Quelle:

++++

Vergewaltigungen stehen im vom Bürgerkrieg geschundenen Osten der Demokratischen Republik Kongo auf der Tagesordnung. Allein im Süd-Kivu wurden 2009 mehr als 5.000 Personen vergewaltigt. Noch nicht einmal das eigene Haus bietet Schutz vor brutalen sexuellen Übergriffen: Mehr als die Hälfte der Vergewaltigungen in der DR Kongo fanden nachts und daheim statt, in der vermeintlichen Sicherheit des Hauses der Betroffenen - häufig sogar in Gegenwart der Familien. Dies geht aus der am 15. April frei gegebenen Studie "Now, the world is without me", von Oxfam und der Harvard Humanitarian Initiative hervor.

"Die Brutalität und das Ausmaß der Vergewaltigungen im Ost-Kongo sind ein Skandal, zumal gleichzeitig über den Abzug der UN-Friedensmission aus der DR Kongo diskutiert wird", sagt Markus Nitschke, Berater zu Humanitären Krisen bei Oxfam Deutschland. "Frauen sind nicht einmal nachts in ihrem eigenen Bett sicher. Die Anwesenheit der Blauhelm-Soldaten ist so lange erforderlich, bis die kongolesische Regierung selbst im Stande ist, ihre Bürgerinnen und Bürger zu schützen."

++++

Gib den Text oben über Vergewaltigungen im Osten der DR Kongo vollständig und Wort für Wort wieder.

Ausgangsdaten

++++

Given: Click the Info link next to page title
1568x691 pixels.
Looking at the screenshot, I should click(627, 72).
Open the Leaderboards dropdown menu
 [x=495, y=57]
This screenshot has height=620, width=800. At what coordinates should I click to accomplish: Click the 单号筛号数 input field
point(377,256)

++++

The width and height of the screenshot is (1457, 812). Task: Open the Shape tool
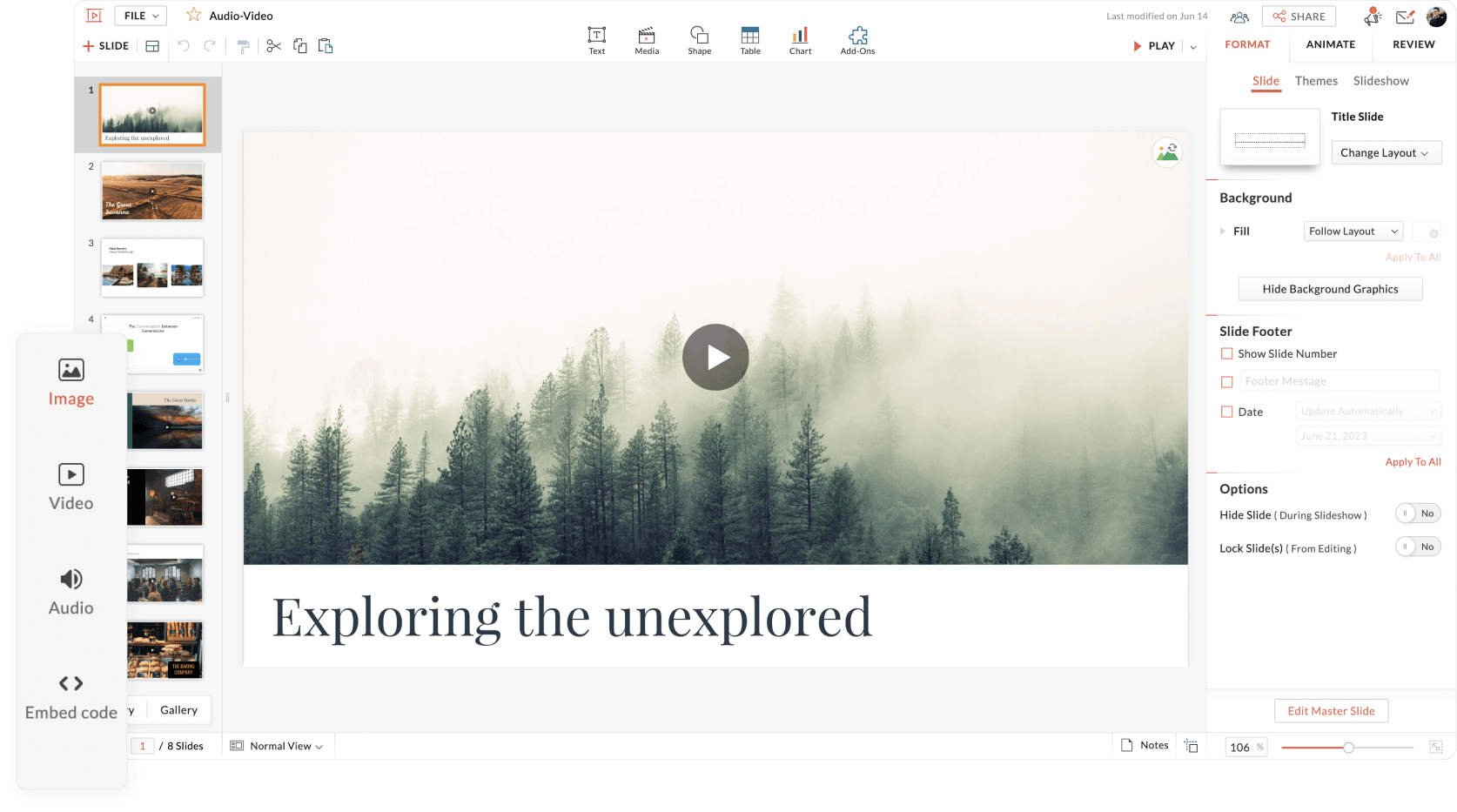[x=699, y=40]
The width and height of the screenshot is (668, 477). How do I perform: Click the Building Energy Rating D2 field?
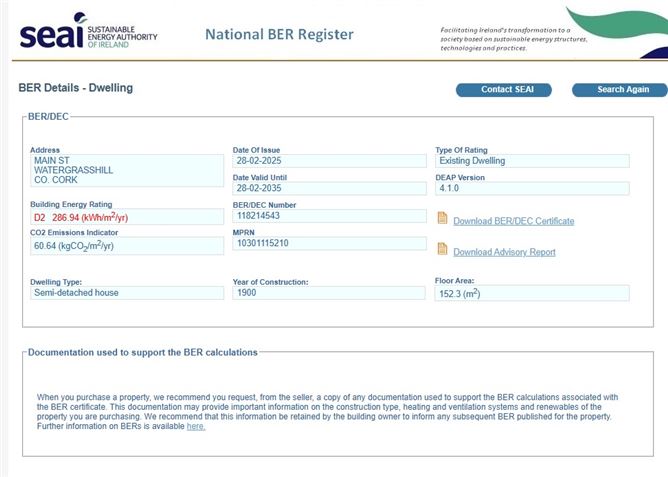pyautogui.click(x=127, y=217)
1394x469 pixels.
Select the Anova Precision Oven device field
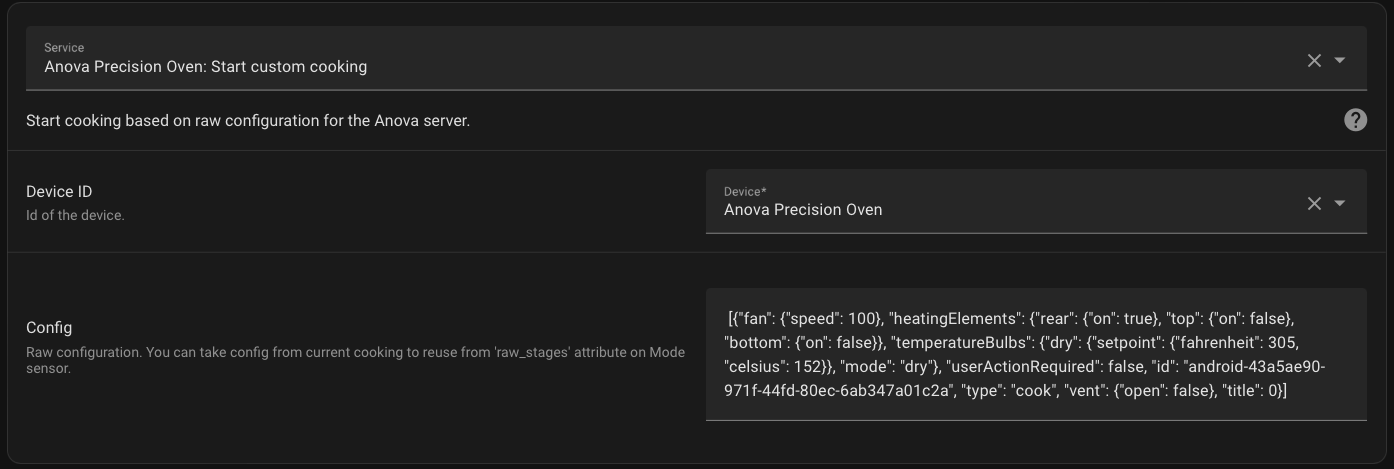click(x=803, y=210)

++++

Antwort zur Aufgabe:
Vergewaltigungen stehen im vom Bürgerkrieg geschundenen Osten der Demokratischen Republik Kongo auf der Tagesordnung. Allein im Süd-Kivu wurden 2009 mehr als 5.000 Personen vergewaltigt. Noch nicht einmal das eigene Haus bietet Schutz vor brutalen sexuellen Übergriffen: Mehr als die Hälfte der Vergewaltigungen in der DR Kongo fanden nachts und daheim statt, in der vermeintlichen Sicherheit des Hauses der Betroffenen - häufig sogar in Gegenwart der Familien. Dies geht aus der am 15. April frei gegebenen Studie "Now, the world is without me", von Oxfam und der Harvard Humanitarian Initiative hervor.

"Die Brutalität und das Ausmaß der Vergewaltigungen im Ost-Kongo sind ein Skandal, zumal gleichzeitig über den Abzug der UN-Friedensmission aus der DR Kongo diskutiert wird", sagt Markus Nitschke, Berater zu Humanitären Krisen bei Oxfam Deutschland. "Frauen sind nicht einmal nachts in ihrem eigenen Bett sicher. Die Anwesenheit der Blauhelm-Soldaten ist so lange erforderlich, bis die kongolesische Regierung selbst im Stande ist, ihre Bürgerinnen und Bürger zu schützen."